Selected extract —
Accordingly, Iran has concentrated its military strategies on two primary goals:

  • Maintain the internal security of Iran to prevent the rise of nationalistic uprisings among its ethnic-religious minorities. The potential for these uprisings is fueled by conflicts in countries to the north of Iran as well as in Afghanistan to the east.
  • Confine the access of the United States to the Persian Gulf. Iran's deployment of anti-ship missiles such as the Chinese Silkworm system at the Strait of Hormuz and the purchase of submarines with mine-laying capabilities support this objective.
The Iranian ground forces remain incapable of modern combined arms combat. This is due to its adherence to outmoded doctrinal concepts, an inappropriate force structure largely relying on straight infantry formations and an inability to effectively integrate air and ground operations throughout Iran's rugged terrain, large size and great operational depth.

Work instruction 1 —
Write out the passage on Iran's military strategy word for word, beginning at the words "Accordingly, Iran has" and stopping after "support this objective.".
Work instruction 2 —
Extend the passage on Iran's military strategy, picking up right after its final sentence.
The data that follow have no connection to the passage on Iran's military strategy.

Supplied information —

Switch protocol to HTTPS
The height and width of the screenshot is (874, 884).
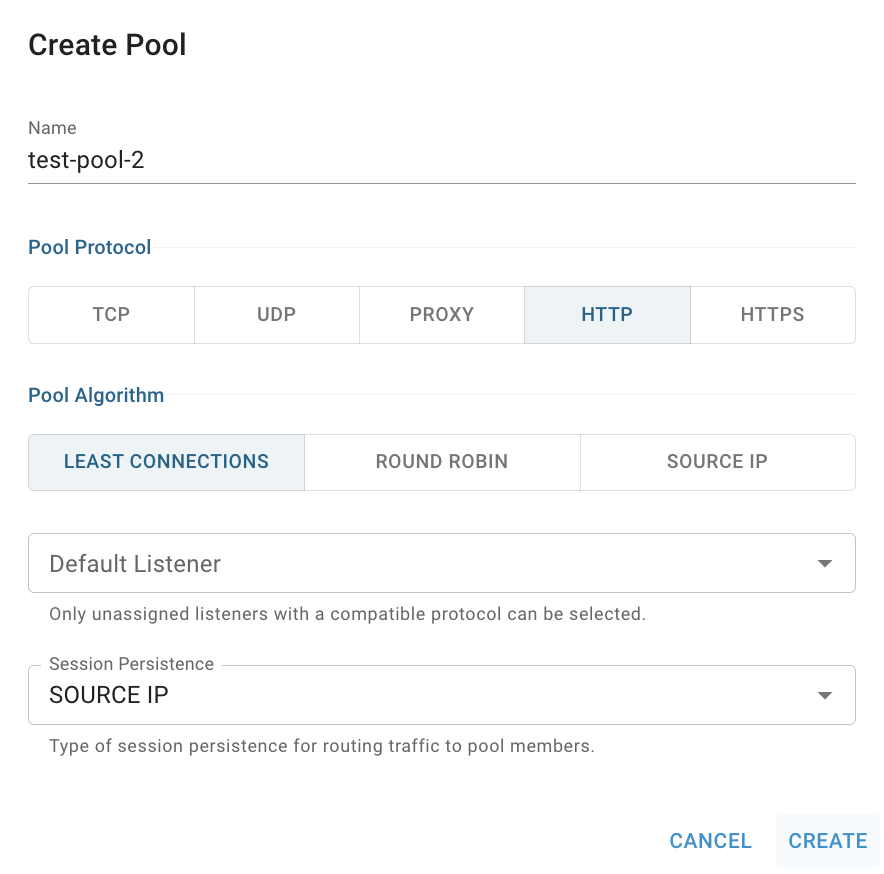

Your response 1 —
Accordingly, Iran has concentrated its military strategies on two primary goals:

  • Maintain the internal security of Iran to prevent the rise of nationalistic uprisings among its ethnic-religious minorities. The potential for these uprisings is fueled by conflicts in countries to the north of Iran as well as in Afghanistan to the east.
  • Confine the access of the United States to the Persian Gulf. Iran's deployment of anti-ship missiles such as the Chinese Silkworm system at the Strait of Hormuz and the purchase of submarines with mine-laying capabilities support this objective.

Your response 2 —
Iran’s air and air defense forces are the weakest link in the overall defense posture of the country. This situation will remain so until the modernization of Iran’s aircraft occurs, the numbers of such aircraft increase and the training of its pilots and depth of its repair parts inventory improve. The majority of the inventory of the replacements to its aging U.S. manufactured fighters and fighter-bombers is a mix of Russian and Chinese aircraft. Despite serious problems that are currently being addressed through foreign arms acquisitions and the indigenous development and production of Azarakhsh and Tandar military trainer aircraft, Iran's air force has a modest offensive capability. However, Iran remains vulnerable to attack from the air due to the poor state of its air defenses.

As a result of its vulnerability to air attack due to the significant deficiencies in its strategic air defense system, Iran is building up its strategic missile forces as a cost effective way of countering the stronger air forces of its neighbors and compensating for its weakness in this area. Iran’s strategic weapons development program is its top military priority; by all indications, the portion of the budget devoted to this program remains substantial despite the fact that severe financial pressures have forced major cuts elsewhere. Iran’s effort will continue to be focused on building the infrastructure needed to produce nuclear weapons, the production of biological weapons and the acquisition or production of missiles and strike aircraft to deliver them.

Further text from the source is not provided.